All in the <head> – Ponderings and code by Drew McLellan –

User Defined Functions Considered Harmful

I admit I should have listened to Rachel. She told me that SQL Server user defined functions (UDFs) were evil, but in the face of zero evidence to back up her claim, I went ahead and designed the linchpin query in our latest project using beautifully designed logic blocks all extracted out to UDFs.

The query is exceptionally complex, having to take account of countless business rules and turn them into result set filters. In fact the query is the crux of the entire web app, with all roads leading to its door. In order to design the query to be as elegant and maintainable as possible, I made heavy use of UDFs to compartmentalise each rule. The design of the query was pretty good – with carefully chosen function names the whole thing read more like a screenplay. And in development it ran beautifully.

Now we’re in alpha testing, and the client has begun loading data. The primary table has about 40,000 rows, and there are perhaps a dozen joined tables containing anything up to 20,000 rows each – but it’s early days, and the volume is likely to increase exponentially. That’s partly why we’re using SQL Server, after all.

That’s when the query started timing out.

ASP pages (I know – not our choice) have a default timeout of 90 seconds, so with our 40,000 rows of data it looked like the query was taking longer than that. I was half betting that it was returning in a consistent 91 seconds, but a quick trip out with Query Analyser revealed the ghastly truth. The damn thing was taking 4 minutes to return.

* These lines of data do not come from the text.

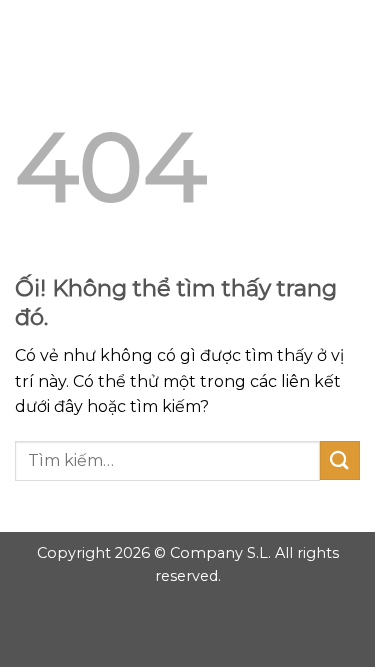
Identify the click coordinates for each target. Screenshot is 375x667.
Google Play (188, 32)
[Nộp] (340, 460)
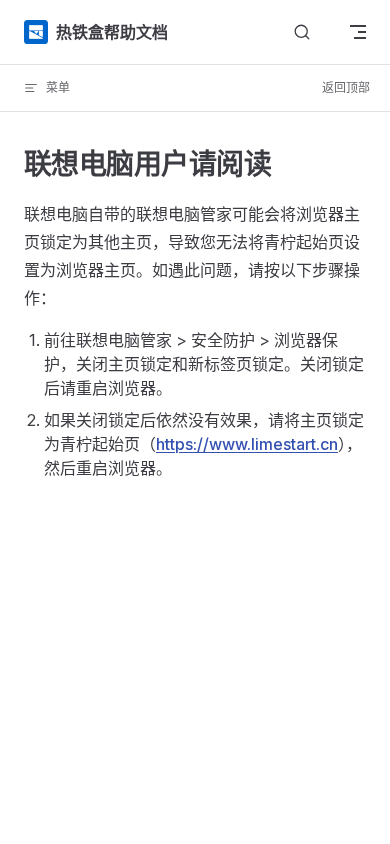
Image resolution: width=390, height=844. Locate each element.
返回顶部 (346, 87)
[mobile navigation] (358, 32)
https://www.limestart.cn (247, 444)
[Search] (302, 32)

To cut a long debugging session short, it was quite clearly the UDFs. By taking the contents of the UDFs out and pasting them into the main body of the query (and I’m talking more or less a straight copy and paste job, plus a quick parameter ratification) I got the query time down to less than 4 seconds. At 4 minutes down to 4 seconds, you’ll appreciate how much restraint I exercised in naming this article.

From what I can gather by searching around, the reason for the performance hit is twofold:

Firstly, UDFs when used inline in a query work a bit like a cursor. They encourage row-by-row processing of the query rather than the usual block processing SQL Server performs. This slows down the whole show. For each row in a 40,000 strong table I was performing like 15 row-by-row subqueries cursor-style. This was the main performance hit.

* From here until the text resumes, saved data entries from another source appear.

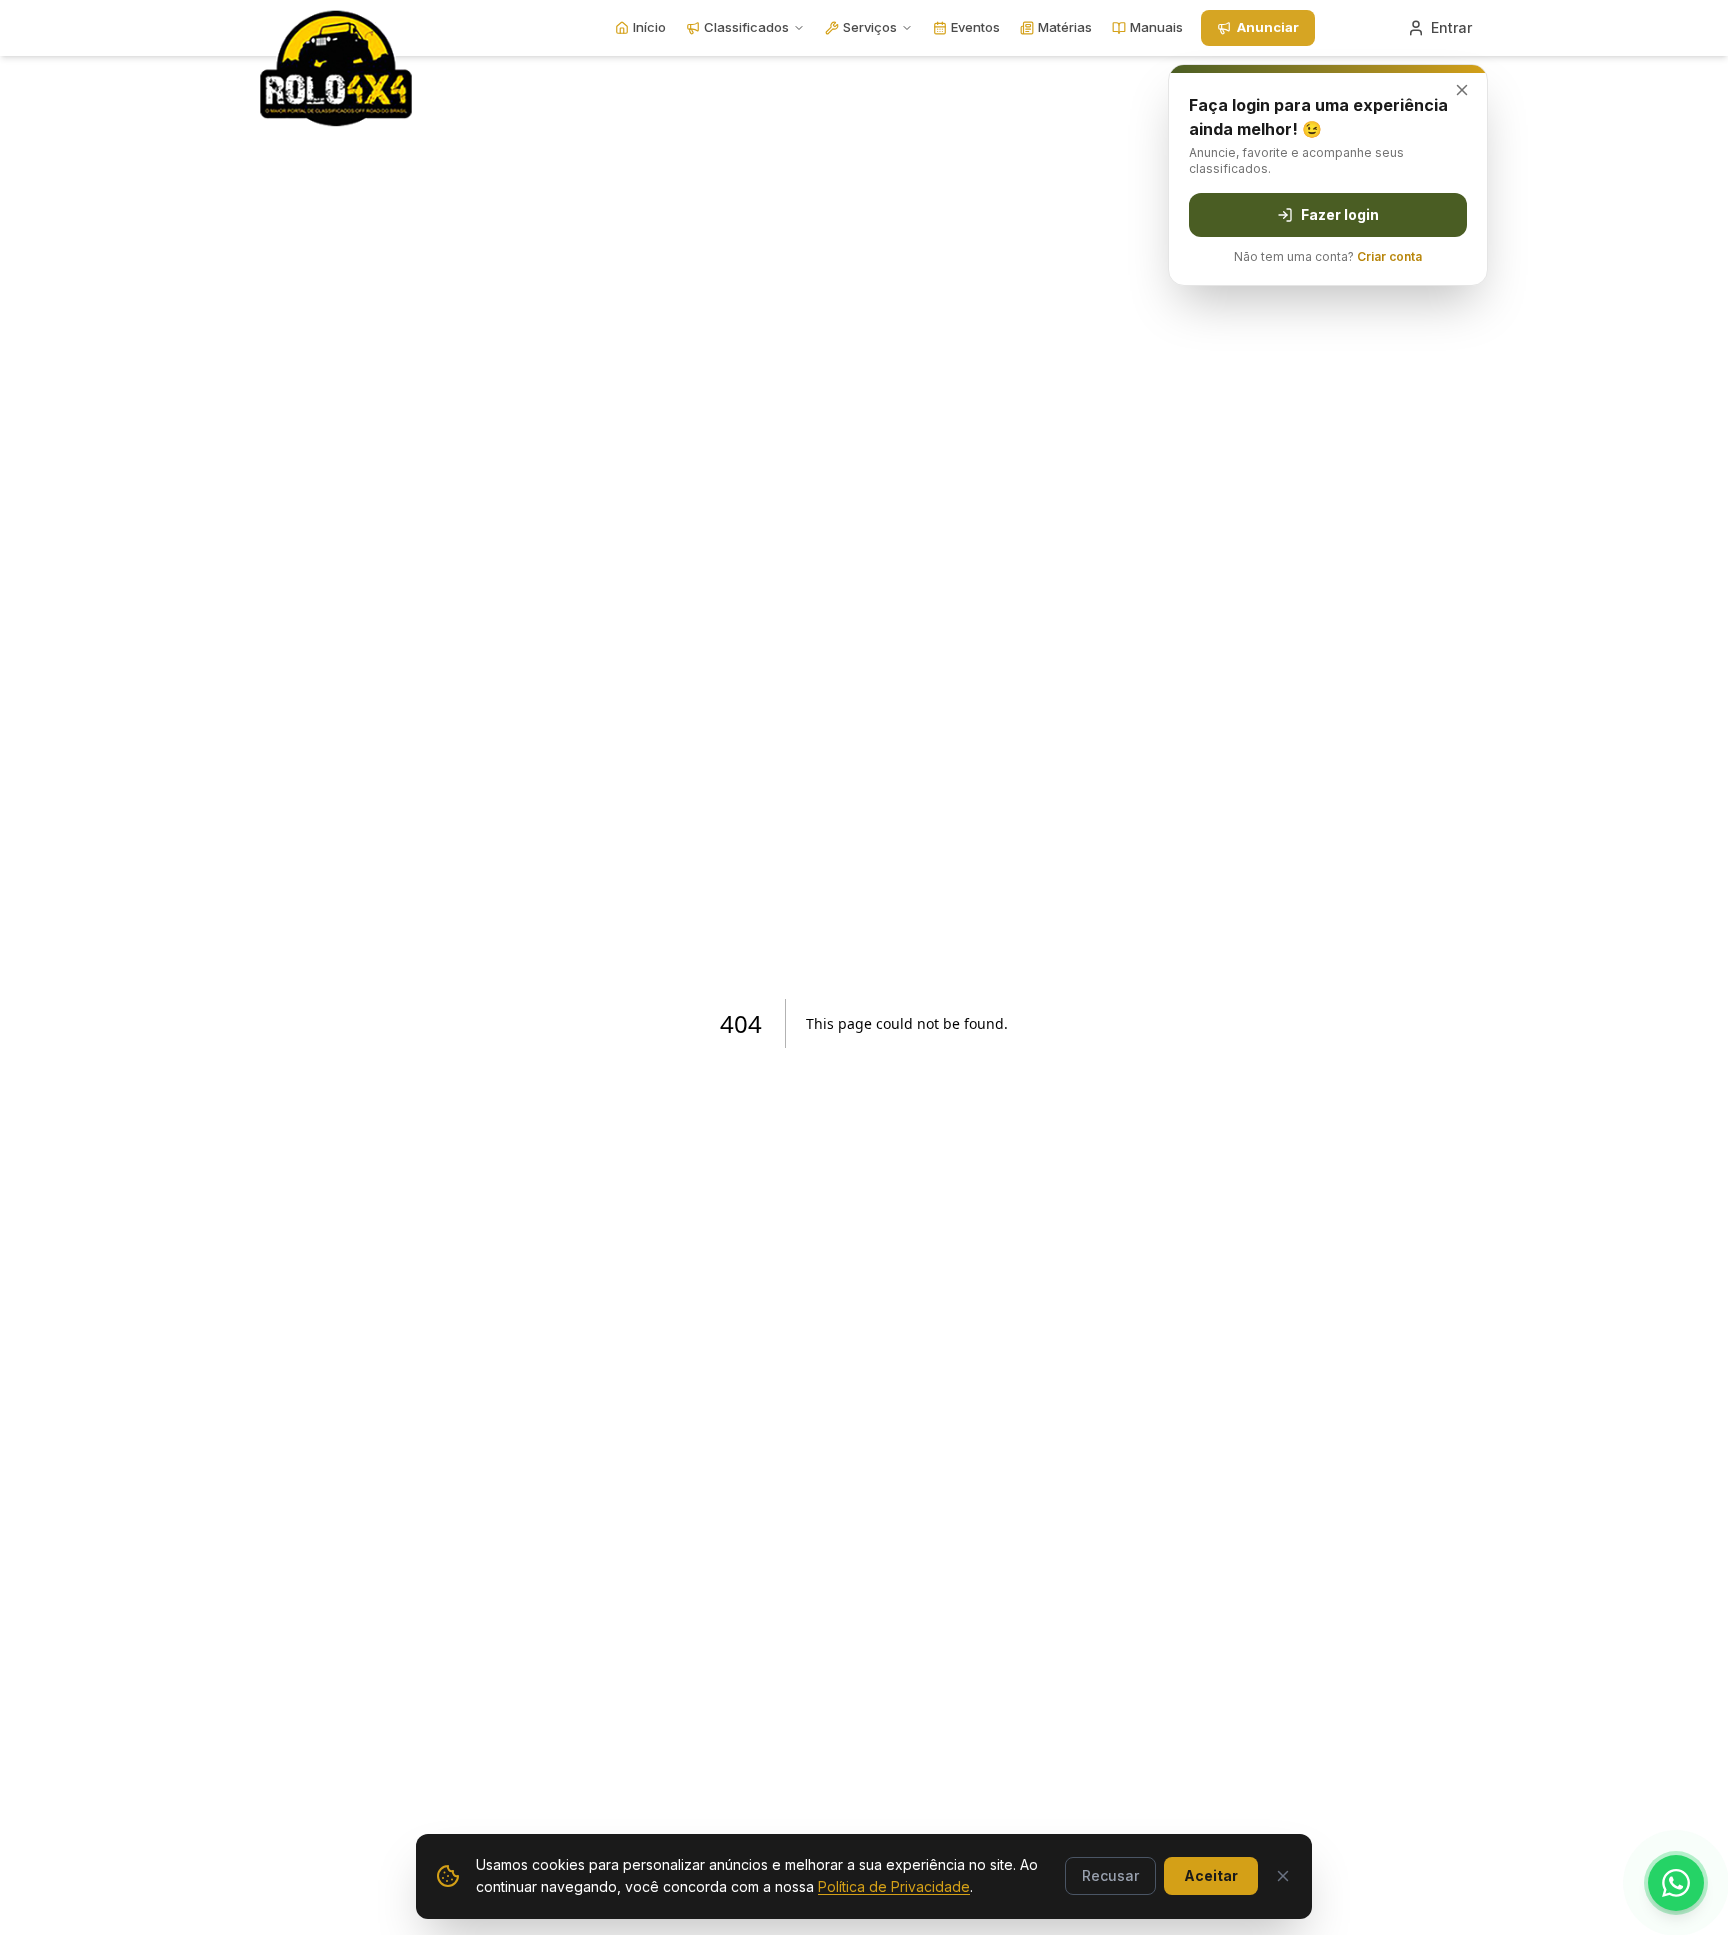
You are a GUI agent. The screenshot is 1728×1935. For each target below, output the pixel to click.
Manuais (1156, 27)
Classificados (746, 27)
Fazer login (1340, 214)
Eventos (975, 27)
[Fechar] (1283, 1876)
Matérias (1065, 27)
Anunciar (1268, 27)
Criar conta (1389, 256)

Secondarily, it seems that SQL Server’s query optimisation fails to deal with UDFs properly. Basically it optimises and builds the execution plan without ever looking inside the UDFs to find out what they’re doing, so in all the optimisation isn’t worth the cycles it consumes. Waste of time.

So that’s why user defined functions in Microsoft’s SQL Server 2000 are considered harmful. They provide a lot of advantages in terms of code design and modularisation. But in my experience it’s simply not worth the extreme performance cost.